There has been so much stunning news -- from Petters to Palin to Wall Street perfidy -- and yet this was the best story I heard all week. It's about my coworker, Ryan, the get-it-done guy.

Show Ryan a dead end, and he sees an eight-lane freeway to Jupiter and proceeds to build it out of straws and cocktail napkins.

He was working late one night last week and decided he'd better pick up something for his wife on the way home. A two-glass bottle of champagne should do the trick, he calculated, and he pulled up to Haskell's on 9th Street and ran inside.

As he darted back out to the car, a woman stopped him: "Three guys just stole your briefcase out of your car and they went THAT way." He raced off toward the Nicollet Mall.

Everything was in that briefcase. His financials. His computer. Confidential, personal, maybe even compromising information. Nothing was backed up. You would happily trade a vestigial organ to recover this briefcase.

The culprits had evaporated into thin air, of course. His mind was racing. What would you do? Call 911? Curl up under the Mary Tyler Moore statue? Not Ryan.

He ran back to his car and drove to Block E, the former clay cast for urban decay that has become a model for gussied-up decay.

He searched for "the biggest, baddest guy I could find" and called him over. The man walked up, tentatively, and Ryan made his pitch: Find my briefcase and I'll pay you $100 cash, no questions asked. Here's my cell-phone number.

Ryan drove off. Ten minutes later, his phone rang. "I've got your briefcase. Meet me on the corner of 4th and Hennepin."

Ryan drove up and spied the suspected gangster standing across the street with the three suspected miscreants. "I'm not coming over there; you come over here," Ryan said. "No cops?" "No cops."

The guy walked across the street, and they made the exchange: cash for briefcase. Everything was there, checks and all. End of story. Fade to black.

Who thinks like this? Really, who? And what can we learn from it? That downtown is being run with impunity by cartoon thugs? How dull.

No, it's really about the fabulous connections hidden just below the surface in life. Say you have a Methodist broker who failed to tell you that your money-market fund was going to break the buck. So you go to the biggest, baddest Methodist you can find -- say, Garrison Keillor -- and you say, Gar, bring some Methodist shock and awe on this flunky broker.
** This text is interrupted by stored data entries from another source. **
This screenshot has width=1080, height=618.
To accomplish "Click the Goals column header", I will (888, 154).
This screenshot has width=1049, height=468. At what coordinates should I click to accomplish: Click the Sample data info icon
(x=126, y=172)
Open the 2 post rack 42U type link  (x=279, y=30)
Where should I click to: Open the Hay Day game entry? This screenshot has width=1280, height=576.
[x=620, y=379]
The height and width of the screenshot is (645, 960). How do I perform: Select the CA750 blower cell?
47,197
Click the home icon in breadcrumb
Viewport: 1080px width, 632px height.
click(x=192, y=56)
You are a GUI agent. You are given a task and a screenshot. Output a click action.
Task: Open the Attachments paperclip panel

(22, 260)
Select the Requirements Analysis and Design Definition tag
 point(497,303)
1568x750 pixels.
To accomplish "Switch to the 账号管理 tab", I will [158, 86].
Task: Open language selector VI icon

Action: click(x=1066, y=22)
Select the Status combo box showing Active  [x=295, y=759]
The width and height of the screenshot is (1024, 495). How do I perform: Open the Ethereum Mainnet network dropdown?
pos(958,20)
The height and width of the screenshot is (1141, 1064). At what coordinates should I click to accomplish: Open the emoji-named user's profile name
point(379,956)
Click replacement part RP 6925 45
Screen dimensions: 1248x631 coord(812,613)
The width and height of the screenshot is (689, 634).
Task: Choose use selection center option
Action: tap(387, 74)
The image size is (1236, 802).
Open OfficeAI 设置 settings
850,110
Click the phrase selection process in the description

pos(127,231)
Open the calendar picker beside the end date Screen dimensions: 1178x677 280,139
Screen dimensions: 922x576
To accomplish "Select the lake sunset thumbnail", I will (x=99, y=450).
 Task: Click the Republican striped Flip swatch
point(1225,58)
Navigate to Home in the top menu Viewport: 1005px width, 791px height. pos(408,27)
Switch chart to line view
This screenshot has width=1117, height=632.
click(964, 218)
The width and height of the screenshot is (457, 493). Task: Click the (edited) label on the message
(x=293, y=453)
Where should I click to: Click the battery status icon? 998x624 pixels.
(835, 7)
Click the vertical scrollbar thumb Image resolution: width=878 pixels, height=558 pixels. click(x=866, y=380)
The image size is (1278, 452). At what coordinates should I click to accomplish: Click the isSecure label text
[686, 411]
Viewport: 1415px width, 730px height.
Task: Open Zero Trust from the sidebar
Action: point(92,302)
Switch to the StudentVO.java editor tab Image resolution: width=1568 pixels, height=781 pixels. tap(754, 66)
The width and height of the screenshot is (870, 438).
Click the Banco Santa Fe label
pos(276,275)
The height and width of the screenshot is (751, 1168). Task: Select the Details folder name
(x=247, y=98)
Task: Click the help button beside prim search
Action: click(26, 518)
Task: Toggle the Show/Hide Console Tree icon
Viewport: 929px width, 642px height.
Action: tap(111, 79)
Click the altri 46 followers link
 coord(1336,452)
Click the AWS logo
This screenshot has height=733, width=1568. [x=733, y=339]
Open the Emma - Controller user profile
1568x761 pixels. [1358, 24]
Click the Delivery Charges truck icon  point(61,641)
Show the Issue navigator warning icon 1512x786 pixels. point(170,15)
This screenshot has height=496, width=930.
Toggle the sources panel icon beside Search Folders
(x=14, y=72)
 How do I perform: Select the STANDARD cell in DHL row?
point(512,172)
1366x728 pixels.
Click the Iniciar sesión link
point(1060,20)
Your family reunion in Laughlin, Nev., is imperiled by the Sun Country bankruptcy, so you call the 800 number on a Fingerhut catalog and demand to speak to the supervisor of the supervisor.

There's no telling where this goes.

Ryan didn't tell me what happened when he got home, but I'm thinking he changed diapers, started a fire and poured the champagne into two prechilled, fluted, plastic champagne glasses. He said nothing about the business of the night.

The news of the day has been pretty rough, I know, but I also know there's more than one Ryan in this country, and we're going to come out OK in the end.

John Olson is an advertising executive in Minneapolis.